What types of companies usually opt for an LLC?

Limited Liability Companies are easy to maintain while remaining extremely flexible, so it’s no surprise that they’re a popular choice among companies of all shapes and sizes.

Often, LLC owners are self-employed or run smaller businesses, where the simplicity of taxes and the lack of annual requirements makes a lot of sense.

Since the gains and losses are reported directly on the owners’ personal tax returns, filing taxes is much easier to do.

For businesses in industries such as construction or real estate, where unforeseen circumstances and dangerous conditions can hold the owner accountable, consider starting your business with an LLC.

The protection gained means that you won’t be personally liable, protecting you and your family from litigation or corporate debt.

However, an LLC may not be the best option for entrepreneurs looking to raise capital through outside investments.

LLCs aren’t public structures and have no shareholders, so it’s not an option if you want to raise capital by opening as a public company.

However, if you plan to have a public company in the future, you can always switch from an LLC to a corporation at a later date.

What are the maintenance requirements of an LLC?

LLCs have fewer requirements than their business counterparts.

For example, an LLC must not hold annual meetings or record such meetings. An LLC doesn’t have a board of directors and isn’t subject to the same administrative standards as a corporation.

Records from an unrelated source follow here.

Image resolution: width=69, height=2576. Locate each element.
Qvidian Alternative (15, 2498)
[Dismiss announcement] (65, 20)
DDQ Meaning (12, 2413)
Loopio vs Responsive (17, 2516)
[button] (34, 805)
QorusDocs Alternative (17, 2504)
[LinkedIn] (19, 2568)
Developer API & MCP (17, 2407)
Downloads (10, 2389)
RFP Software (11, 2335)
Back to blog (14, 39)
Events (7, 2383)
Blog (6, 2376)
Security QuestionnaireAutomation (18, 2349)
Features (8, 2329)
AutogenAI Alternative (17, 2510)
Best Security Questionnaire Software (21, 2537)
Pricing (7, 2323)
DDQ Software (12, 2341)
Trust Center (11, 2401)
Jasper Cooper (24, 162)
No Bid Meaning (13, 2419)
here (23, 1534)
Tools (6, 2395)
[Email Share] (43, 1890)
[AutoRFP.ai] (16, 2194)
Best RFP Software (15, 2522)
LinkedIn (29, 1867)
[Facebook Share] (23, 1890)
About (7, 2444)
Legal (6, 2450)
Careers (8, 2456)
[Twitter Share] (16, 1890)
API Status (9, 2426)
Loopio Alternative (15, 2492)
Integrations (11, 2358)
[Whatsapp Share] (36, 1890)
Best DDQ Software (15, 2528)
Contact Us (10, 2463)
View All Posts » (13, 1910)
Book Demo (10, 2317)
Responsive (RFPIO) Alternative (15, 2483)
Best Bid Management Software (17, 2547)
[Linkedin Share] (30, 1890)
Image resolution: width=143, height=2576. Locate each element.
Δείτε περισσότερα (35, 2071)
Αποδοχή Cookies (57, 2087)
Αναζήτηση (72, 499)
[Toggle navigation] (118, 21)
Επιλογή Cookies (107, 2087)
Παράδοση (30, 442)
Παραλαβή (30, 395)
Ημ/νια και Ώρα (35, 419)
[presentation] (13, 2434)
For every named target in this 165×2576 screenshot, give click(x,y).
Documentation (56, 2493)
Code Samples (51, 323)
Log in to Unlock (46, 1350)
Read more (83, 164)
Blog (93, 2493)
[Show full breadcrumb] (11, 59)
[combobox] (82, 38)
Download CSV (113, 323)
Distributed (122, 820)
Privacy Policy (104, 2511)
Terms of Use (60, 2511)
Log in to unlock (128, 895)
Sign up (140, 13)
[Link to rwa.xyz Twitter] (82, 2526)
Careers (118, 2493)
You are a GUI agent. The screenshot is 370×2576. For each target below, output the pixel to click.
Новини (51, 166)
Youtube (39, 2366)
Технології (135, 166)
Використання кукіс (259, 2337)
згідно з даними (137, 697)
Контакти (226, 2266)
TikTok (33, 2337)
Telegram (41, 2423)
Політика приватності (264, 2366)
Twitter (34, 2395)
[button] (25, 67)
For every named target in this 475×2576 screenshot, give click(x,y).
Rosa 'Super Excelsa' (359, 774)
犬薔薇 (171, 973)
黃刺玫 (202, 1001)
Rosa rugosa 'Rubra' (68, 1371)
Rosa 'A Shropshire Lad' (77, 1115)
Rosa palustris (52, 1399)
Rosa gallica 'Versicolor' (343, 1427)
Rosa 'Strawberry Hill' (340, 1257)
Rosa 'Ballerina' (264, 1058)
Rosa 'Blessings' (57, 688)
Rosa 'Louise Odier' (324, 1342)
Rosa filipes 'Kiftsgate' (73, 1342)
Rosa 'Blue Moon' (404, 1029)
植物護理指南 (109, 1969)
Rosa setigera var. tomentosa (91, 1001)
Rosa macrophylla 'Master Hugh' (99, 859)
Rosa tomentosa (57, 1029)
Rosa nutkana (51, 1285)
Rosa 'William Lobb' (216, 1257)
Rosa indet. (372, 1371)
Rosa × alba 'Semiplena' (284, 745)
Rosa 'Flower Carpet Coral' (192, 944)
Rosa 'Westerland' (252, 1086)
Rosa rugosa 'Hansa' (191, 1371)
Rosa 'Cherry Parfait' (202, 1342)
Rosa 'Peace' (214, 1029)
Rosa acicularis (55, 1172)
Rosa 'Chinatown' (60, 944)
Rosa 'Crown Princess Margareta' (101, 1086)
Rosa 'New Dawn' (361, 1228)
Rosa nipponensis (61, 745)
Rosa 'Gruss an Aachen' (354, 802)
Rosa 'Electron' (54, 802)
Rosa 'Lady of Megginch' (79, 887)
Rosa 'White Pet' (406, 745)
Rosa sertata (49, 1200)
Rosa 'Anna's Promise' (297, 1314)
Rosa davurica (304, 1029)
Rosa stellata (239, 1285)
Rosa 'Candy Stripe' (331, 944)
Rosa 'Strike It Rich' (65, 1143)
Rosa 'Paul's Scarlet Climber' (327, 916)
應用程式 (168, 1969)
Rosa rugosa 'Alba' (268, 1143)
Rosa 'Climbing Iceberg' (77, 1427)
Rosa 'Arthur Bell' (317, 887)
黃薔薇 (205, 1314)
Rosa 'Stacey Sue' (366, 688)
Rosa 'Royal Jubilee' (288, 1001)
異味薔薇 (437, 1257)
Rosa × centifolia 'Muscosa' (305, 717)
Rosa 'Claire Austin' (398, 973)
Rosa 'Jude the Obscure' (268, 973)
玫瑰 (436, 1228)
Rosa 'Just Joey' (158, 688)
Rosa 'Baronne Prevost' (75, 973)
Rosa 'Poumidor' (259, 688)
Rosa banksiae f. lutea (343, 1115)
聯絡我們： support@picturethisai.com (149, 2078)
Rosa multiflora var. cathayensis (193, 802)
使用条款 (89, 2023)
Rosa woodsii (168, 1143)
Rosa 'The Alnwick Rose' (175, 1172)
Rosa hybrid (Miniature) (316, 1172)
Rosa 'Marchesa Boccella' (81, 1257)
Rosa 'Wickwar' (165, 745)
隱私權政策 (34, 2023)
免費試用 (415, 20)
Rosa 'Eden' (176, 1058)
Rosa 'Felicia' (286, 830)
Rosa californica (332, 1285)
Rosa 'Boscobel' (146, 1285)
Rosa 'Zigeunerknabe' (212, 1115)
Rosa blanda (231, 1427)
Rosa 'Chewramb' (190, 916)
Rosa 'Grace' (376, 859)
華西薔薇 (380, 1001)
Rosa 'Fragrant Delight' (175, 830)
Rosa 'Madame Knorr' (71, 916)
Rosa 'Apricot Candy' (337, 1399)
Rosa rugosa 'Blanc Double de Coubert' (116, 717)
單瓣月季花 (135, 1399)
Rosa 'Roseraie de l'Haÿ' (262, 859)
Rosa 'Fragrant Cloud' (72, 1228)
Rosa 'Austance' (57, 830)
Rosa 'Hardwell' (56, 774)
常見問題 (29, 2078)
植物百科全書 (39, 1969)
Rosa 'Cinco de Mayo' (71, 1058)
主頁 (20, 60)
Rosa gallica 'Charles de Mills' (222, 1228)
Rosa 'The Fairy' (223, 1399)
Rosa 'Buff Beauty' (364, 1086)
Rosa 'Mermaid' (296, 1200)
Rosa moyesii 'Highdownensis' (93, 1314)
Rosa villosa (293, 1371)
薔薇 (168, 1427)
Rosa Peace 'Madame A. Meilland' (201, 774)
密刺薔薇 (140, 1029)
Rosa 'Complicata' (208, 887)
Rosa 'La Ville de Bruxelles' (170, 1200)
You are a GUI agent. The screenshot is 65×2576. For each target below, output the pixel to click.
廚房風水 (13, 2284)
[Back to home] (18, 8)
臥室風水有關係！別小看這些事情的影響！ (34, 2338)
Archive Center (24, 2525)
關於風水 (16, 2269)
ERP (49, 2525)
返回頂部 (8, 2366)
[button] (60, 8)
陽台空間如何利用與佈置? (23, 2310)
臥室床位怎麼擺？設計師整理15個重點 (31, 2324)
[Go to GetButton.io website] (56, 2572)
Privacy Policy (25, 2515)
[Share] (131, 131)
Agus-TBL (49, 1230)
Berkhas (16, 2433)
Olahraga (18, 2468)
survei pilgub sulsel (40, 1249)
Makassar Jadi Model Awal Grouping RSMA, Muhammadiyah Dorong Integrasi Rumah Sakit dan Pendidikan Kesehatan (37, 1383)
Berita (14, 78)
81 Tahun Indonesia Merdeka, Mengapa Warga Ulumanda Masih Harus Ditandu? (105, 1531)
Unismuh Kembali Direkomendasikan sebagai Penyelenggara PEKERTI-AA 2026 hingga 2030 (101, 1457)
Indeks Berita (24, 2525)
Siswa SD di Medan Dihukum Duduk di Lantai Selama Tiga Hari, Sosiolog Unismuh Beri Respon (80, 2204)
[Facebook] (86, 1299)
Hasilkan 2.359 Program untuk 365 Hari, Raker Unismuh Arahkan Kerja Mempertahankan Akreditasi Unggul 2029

*Note that the state of incorporation will have its own set of annual requirements*

This includes submitting required business licenses and permits, which vary from state to state. It is advisable to check with your Secretary of State so as not to miss the delivery of any required documentation.

Are there tax advantages for LLCs?

Depending on how your business is structured, the amount of income it earns, and various other factors, establishing an LLC can provide potential tax benefits for owners.

LLCs can choose how they are taxed, although these options aren’t available when operating as a sole owner.

LLCs don’t pay their own taxes directly, income is transferred to members of the LLC via the “tax pass”.

This means that a member is subject to self-employment tax, but at higher income levels.

LLC can often pay a lower base tax rate than a corporation.

The best way to determine potential tax benefits is by consulting an expert. 

Does an LLC have flexible ownership?

Although many LLCs have only one member (owner), the LLC structure allows for an unlimited number of owners.

This also allows you, the owner of the company, to determine its shape.